== REQUESTS ==
1. In the beeswarm plot tutorial, why must the plotting function be written by hand?
2. Continue the beeswarm plot tutorial from the point where it stops.

== DOCUMENT SEGMENT ==
What is a beeswarm plot?

Imagine you want to know how your friends' height is distributed. To do this, you can use a swarm plot, which is a visual way of seeing individual data points (in this case, the height of your friends) and how they are distributed, with no two data points overlapping and all forming a neat line from shortest to tallest. It allows you to quickly understand the extent and distribution of data without losing any information.

Libraries

Since matplotlib does not have a function for beeswarm plot, we will need to create our own. We will use (slightly modified) functions suggested by MichaelClerx and Roger Vadim on Stackoverflow here.

First, you need to install the following librairies:

  • matplotlib is used for plot customization purposes and display the chart
  • numpy is used to generate some data and create the chart
  • pandas is used to create a datafram from the numpy generated data
# Libraries
import matplotlib.pyplot as plt
import numpy as np
import pandas as pd

Dataset

First, we need to create data with 2 groups. To do this, we take the following steps:

  • Define the sample size per group. Given that we have two groups, there will be 50 people in each, for a total of 100.
  • Create the data for each group (here, we give them a different mean with loc=100 VS loc=130, in order to have sufficiently different groups)
  • Create the list containing the group name for each observation
  • Put all this data into a pandas dataframe

The categorical variable will only be used to represent the distribution of several groups on the same graph.

# Random variables following a normal distribution
sample_size = 100  # Define the size of the random data samples.
# Generate data points for 'Group 1'
data_group1 = np.random.normal(loc=100, scale=30, size=sample_size)
# Generate data points for 'Group 2'
data_group2 = np.random.normal(loc=130, scale=30, size=sample_size)

== Dataset records ==
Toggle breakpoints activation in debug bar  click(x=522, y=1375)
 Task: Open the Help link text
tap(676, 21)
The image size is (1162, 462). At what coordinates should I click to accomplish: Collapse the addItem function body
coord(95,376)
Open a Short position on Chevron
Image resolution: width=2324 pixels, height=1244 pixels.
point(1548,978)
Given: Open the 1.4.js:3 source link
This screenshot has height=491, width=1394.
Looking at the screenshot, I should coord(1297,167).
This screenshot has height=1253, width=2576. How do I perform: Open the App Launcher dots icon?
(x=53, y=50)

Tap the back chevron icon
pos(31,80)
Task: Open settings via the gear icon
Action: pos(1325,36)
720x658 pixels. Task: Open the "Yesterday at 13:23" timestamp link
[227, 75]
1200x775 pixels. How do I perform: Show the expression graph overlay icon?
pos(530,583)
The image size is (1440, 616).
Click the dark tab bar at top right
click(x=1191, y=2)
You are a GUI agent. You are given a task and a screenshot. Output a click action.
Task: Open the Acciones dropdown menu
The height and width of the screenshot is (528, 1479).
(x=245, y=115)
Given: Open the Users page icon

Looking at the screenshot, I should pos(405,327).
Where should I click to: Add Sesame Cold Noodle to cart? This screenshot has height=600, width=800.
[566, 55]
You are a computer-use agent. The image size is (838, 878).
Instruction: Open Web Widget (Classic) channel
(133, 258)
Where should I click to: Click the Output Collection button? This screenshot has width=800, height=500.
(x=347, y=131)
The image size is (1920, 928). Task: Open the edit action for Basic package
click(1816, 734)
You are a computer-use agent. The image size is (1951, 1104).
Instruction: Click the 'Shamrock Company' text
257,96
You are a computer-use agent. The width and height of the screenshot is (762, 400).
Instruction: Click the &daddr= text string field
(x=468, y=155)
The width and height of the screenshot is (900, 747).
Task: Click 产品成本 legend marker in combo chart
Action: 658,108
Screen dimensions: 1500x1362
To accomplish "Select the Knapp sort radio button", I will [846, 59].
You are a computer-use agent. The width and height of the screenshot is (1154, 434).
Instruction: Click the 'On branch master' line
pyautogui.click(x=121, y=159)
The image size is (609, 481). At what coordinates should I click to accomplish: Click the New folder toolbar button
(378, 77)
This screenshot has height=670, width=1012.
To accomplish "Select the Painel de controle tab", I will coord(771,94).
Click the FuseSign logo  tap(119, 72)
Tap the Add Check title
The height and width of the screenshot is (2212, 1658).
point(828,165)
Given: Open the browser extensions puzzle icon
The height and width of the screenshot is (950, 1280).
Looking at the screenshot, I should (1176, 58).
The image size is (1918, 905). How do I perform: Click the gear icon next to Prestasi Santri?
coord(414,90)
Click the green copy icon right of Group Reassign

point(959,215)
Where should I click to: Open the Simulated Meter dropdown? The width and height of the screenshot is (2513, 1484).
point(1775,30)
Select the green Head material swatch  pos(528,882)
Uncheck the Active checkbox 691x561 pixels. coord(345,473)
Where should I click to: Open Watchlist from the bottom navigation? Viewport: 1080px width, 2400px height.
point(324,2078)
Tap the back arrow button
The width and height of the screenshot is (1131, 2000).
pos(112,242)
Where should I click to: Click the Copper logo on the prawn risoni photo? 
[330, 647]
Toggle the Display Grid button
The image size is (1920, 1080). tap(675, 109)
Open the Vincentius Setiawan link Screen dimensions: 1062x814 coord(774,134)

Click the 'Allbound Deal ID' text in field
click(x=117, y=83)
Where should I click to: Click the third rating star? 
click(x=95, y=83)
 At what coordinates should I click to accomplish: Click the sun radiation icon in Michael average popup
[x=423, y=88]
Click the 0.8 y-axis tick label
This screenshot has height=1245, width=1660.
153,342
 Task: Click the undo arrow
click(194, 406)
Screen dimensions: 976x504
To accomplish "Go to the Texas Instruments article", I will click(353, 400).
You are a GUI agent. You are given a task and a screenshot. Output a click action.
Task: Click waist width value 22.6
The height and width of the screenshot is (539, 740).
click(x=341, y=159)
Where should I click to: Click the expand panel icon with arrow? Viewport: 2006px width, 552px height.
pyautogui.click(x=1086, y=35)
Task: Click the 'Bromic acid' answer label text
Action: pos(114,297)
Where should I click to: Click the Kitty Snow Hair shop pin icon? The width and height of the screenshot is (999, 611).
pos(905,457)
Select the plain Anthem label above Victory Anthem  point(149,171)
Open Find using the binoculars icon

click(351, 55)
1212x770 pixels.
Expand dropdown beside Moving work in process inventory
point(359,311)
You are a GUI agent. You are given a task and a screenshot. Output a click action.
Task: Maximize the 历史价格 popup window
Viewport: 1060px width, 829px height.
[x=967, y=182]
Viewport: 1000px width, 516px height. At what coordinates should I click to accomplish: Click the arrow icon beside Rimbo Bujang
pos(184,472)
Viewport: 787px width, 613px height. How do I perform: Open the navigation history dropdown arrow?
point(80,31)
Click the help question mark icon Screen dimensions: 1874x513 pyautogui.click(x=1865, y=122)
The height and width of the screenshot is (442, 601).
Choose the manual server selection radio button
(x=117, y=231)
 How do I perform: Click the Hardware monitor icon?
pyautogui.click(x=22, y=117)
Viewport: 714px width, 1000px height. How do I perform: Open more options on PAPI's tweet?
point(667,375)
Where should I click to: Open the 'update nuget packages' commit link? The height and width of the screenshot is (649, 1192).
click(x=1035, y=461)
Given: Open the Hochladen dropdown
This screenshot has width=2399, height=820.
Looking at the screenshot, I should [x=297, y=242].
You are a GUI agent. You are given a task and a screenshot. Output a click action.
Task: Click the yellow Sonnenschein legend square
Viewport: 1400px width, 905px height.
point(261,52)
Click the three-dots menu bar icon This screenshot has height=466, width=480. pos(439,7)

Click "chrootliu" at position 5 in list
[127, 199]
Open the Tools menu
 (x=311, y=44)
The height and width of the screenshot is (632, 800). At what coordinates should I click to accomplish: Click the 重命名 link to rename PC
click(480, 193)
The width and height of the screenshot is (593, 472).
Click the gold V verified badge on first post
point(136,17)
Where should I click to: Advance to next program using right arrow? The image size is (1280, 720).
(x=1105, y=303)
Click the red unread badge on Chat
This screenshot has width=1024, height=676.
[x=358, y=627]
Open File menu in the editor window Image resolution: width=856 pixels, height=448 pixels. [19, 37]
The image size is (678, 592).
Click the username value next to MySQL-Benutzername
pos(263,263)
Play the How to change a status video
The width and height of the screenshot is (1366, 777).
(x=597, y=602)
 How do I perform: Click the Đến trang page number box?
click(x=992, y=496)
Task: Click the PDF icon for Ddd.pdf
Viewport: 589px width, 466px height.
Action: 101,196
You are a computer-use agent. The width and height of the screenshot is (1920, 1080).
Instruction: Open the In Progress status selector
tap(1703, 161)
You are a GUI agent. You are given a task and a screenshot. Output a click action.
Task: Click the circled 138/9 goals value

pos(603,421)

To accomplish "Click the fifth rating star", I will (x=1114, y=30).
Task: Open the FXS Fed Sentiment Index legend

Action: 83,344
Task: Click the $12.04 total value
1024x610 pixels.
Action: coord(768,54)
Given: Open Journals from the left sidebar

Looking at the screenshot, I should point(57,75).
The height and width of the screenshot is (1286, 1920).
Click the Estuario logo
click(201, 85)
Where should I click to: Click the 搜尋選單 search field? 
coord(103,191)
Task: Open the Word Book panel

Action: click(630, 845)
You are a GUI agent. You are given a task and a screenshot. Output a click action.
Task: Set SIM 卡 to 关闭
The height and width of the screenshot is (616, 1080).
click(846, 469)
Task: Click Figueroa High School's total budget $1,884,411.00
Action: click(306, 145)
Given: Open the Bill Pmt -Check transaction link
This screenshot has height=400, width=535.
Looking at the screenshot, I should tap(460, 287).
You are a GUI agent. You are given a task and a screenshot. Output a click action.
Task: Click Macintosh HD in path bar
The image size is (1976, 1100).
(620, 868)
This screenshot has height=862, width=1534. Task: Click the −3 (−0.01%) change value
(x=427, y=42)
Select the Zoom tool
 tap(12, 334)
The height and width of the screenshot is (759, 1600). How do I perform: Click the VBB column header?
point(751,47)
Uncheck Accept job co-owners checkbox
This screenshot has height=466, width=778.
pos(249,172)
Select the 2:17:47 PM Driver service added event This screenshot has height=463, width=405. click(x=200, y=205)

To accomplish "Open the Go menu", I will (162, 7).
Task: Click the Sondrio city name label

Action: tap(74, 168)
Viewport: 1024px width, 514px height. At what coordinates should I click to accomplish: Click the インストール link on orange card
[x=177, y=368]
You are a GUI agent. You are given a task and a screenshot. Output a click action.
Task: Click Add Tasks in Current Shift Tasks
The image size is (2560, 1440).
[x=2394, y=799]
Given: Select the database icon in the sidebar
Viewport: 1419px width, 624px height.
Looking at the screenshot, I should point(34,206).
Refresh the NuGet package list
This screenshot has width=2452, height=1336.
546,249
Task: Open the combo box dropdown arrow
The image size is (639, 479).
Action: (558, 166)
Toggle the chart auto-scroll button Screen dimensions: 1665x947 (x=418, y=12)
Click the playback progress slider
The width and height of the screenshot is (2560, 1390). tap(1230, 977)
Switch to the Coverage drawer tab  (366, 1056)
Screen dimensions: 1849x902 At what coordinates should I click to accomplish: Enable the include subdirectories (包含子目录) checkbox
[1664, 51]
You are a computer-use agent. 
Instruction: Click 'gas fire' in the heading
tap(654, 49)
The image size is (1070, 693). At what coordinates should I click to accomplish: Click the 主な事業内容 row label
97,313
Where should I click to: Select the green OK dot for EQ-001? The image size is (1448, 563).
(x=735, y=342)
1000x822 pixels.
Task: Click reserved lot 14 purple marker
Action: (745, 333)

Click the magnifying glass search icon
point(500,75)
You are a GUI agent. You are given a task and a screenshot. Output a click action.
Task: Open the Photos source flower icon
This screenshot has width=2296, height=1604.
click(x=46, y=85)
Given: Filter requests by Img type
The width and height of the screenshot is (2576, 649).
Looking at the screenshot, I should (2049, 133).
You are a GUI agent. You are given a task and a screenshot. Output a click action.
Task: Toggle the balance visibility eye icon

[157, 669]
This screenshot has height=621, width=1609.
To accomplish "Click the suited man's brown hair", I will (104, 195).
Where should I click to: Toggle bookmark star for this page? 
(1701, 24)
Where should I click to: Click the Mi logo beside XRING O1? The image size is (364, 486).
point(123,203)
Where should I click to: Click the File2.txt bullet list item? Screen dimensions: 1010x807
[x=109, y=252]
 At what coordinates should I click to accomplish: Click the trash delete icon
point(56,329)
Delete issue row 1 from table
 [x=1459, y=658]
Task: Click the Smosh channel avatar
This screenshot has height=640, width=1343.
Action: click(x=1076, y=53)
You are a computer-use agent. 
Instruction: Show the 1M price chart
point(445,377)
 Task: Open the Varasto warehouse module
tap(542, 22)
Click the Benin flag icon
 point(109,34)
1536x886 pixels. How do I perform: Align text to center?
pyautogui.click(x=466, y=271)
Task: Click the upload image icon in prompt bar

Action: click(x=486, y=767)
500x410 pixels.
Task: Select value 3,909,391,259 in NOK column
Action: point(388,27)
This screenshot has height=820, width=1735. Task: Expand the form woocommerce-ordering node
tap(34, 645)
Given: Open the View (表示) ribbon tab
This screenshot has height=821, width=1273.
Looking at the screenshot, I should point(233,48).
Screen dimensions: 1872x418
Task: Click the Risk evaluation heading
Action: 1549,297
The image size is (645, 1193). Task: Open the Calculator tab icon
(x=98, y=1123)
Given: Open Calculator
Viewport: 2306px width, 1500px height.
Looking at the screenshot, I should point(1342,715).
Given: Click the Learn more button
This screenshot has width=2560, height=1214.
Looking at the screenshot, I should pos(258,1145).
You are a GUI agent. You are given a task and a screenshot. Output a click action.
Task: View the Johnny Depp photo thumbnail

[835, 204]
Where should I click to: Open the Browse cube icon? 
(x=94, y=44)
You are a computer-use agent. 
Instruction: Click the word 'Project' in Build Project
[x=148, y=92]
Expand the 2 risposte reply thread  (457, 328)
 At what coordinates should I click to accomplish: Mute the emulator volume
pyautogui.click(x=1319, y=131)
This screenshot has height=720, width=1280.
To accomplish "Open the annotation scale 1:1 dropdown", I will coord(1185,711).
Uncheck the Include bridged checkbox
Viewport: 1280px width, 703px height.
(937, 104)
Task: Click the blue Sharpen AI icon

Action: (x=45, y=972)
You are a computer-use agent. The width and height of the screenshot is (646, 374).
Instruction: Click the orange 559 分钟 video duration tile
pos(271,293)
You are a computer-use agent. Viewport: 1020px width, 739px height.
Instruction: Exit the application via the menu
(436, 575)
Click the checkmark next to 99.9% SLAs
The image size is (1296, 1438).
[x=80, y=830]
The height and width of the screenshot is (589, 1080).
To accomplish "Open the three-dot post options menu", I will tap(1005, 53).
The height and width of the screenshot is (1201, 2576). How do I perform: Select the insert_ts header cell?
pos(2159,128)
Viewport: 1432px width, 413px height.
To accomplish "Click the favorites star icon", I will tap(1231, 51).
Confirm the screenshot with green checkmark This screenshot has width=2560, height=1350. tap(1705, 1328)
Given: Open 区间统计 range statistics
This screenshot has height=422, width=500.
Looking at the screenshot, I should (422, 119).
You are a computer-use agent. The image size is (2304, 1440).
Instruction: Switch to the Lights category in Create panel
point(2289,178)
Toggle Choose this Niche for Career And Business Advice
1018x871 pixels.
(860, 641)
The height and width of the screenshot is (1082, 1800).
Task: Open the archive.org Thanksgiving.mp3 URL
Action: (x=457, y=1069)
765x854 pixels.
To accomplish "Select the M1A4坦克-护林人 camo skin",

== SET OF ANSWERS ==
1. Matplotlib does not have a function for beeswarm plots.

2.
# Concatenate the data to create a combined dataset
data_combined = np.concatenate([data_group1, data_group2])
# List that indicates the category for each data point
category_feature = ['Group1'] * sample_size + ['Group2'] * sample_size

# Store this data into a pandas df
df = pd.DataFrame({'numerical_variable': data_combined,
                   'categorical_variable': category_feature})

Basic beeswarm plot

The following code is a function that displays a simple bee swarm graphic, with a title and an axis name.

The main steps of the function involve dividing the data into bins based on the provided number of bins or a default value, calculating the upper bounds for each bin, and then arranging the data points in each bin to create the horizontal spread in the plot, ensuring they don't overlap.

The function ultimately returns the array x, which contains the x positions of the data points for the beeswarm plot.

Once we have defined our function, the code sets up the figure, subplot, hides the x-axis, calculates the beeswarm plot using simple_beeswarm(), and then displays the plot using plt.show(). All these steps are necessary to create and show the beeswarm plot.

def simple_beeswarm(y, nbins=None):

    # Convert y to a NumPy array
    y = np.asarray(y)

    # Calculate the number of bins if not provided
    if nbins is None:
        nbins = len(y) // 6

    # Get upper and lower bounds of the data
    x = np.zeros(len(y))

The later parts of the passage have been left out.